▸ **EXERCISE DETAILS**
Among the lines below, the one containing "Open the drawing objects shapes tool" opens the range and the one containing "Task: Select the 203.50 closing price" closes it. Print that range exactly, without the pictures.

- - -

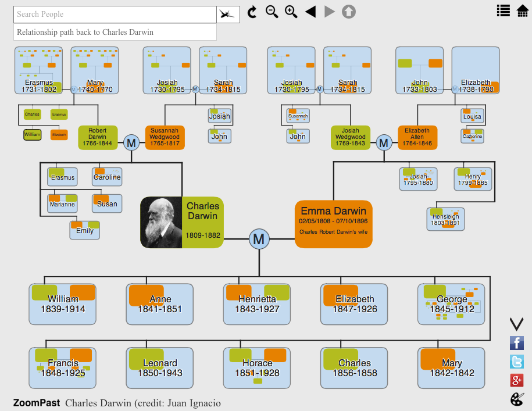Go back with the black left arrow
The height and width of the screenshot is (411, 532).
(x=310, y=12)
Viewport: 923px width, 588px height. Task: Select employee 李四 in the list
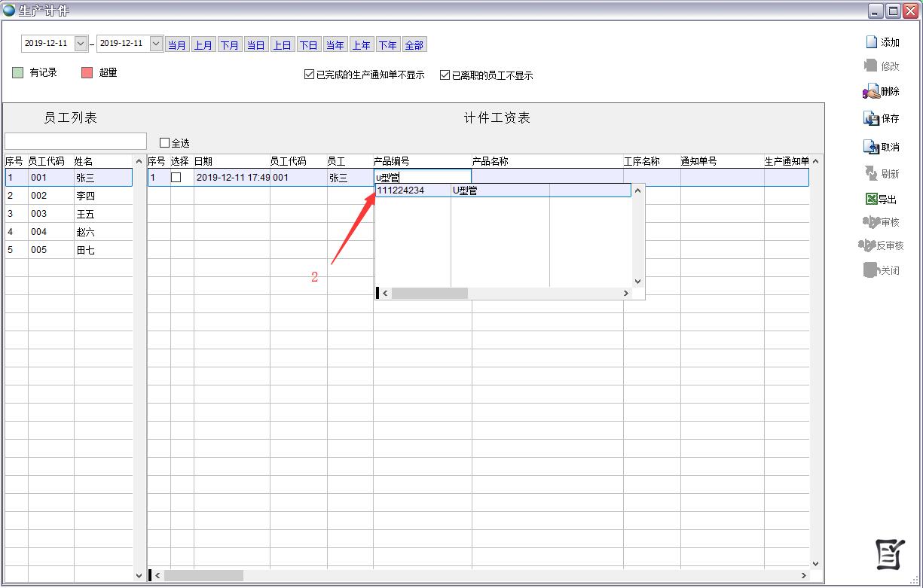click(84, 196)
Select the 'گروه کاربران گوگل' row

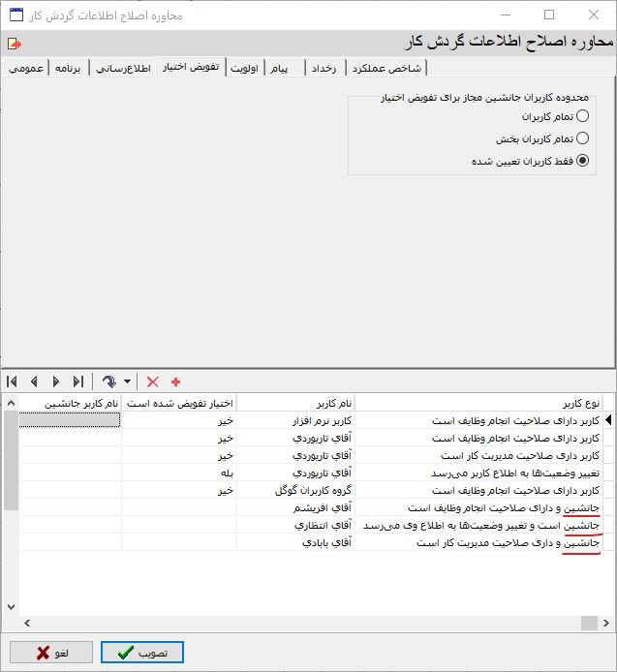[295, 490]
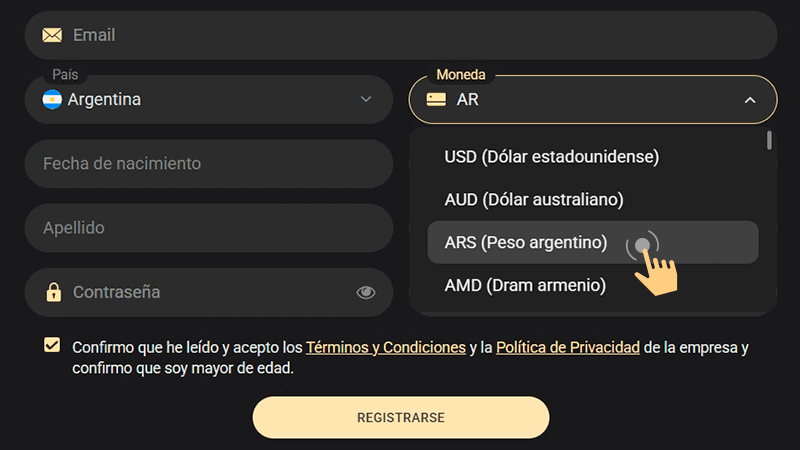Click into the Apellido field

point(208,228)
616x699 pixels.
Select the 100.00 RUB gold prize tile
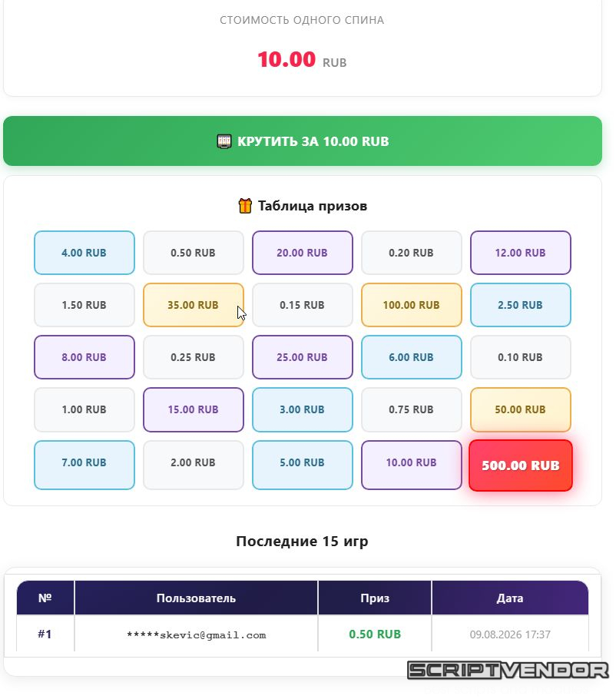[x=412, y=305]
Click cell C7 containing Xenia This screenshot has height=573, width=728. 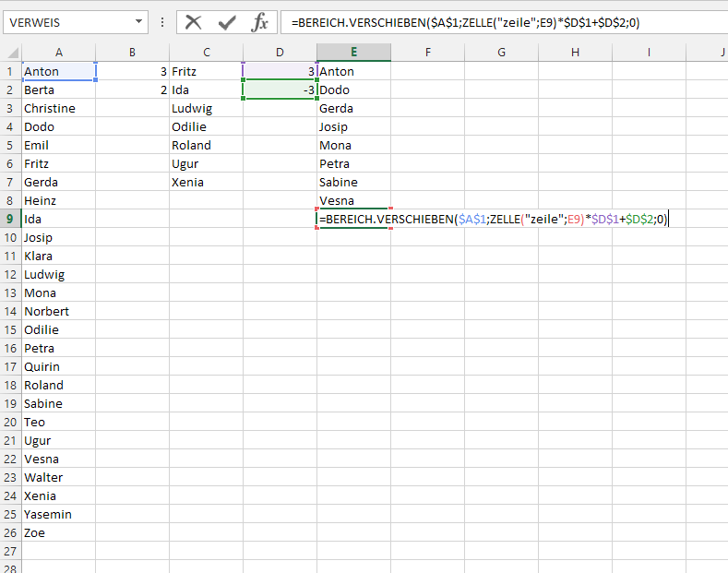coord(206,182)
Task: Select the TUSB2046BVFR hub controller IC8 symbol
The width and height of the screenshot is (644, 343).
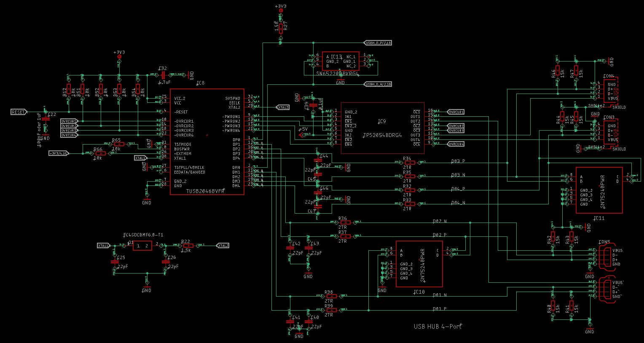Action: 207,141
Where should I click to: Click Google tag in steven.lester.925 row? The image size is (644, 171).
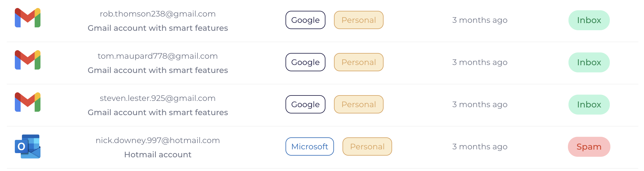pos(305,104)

- - -

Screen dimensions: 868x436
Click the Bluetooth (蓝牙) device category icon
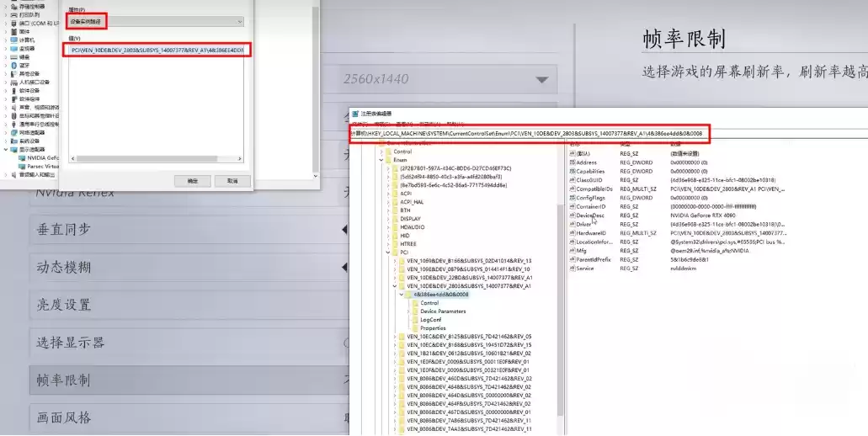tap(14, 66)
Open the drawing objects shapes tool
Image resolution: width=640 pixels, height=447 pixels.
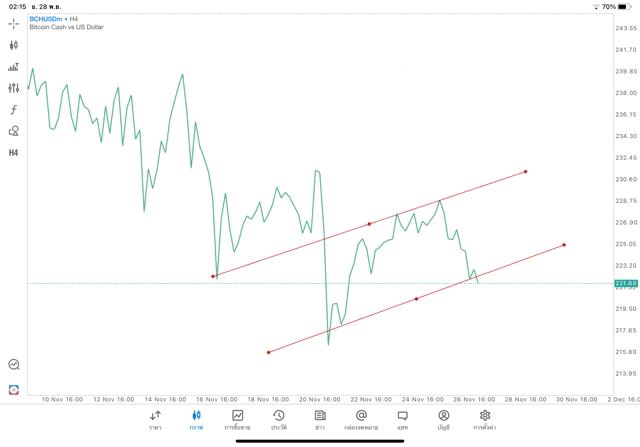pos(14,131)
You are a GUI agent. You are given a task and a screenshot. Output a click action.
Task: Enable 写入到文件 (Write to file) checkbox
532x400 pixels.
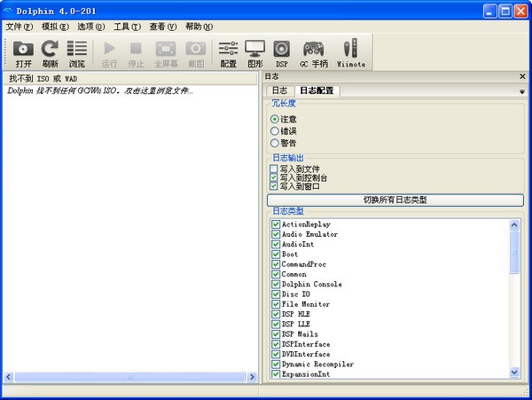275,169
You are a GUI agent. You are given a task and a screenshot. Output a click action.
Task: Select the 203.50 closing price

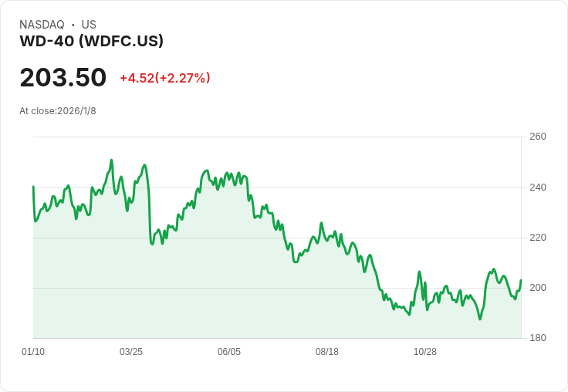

- - -

▸ **TASK ANSWER**
Open the drawing objects shapes tool
Image resolution: width=640 pixels, height=447 pixels.
pos(14,131)
You are a GUI agent. You are given a task and a screenshot. Output a click action.
Task: Enable 写入到文件 (Write to file) checkbox
532x400 pixels.
275,169
You are a GUI agent. You are given a task and a screenshot. Output a click action.
Task: Select the 203.50 closing price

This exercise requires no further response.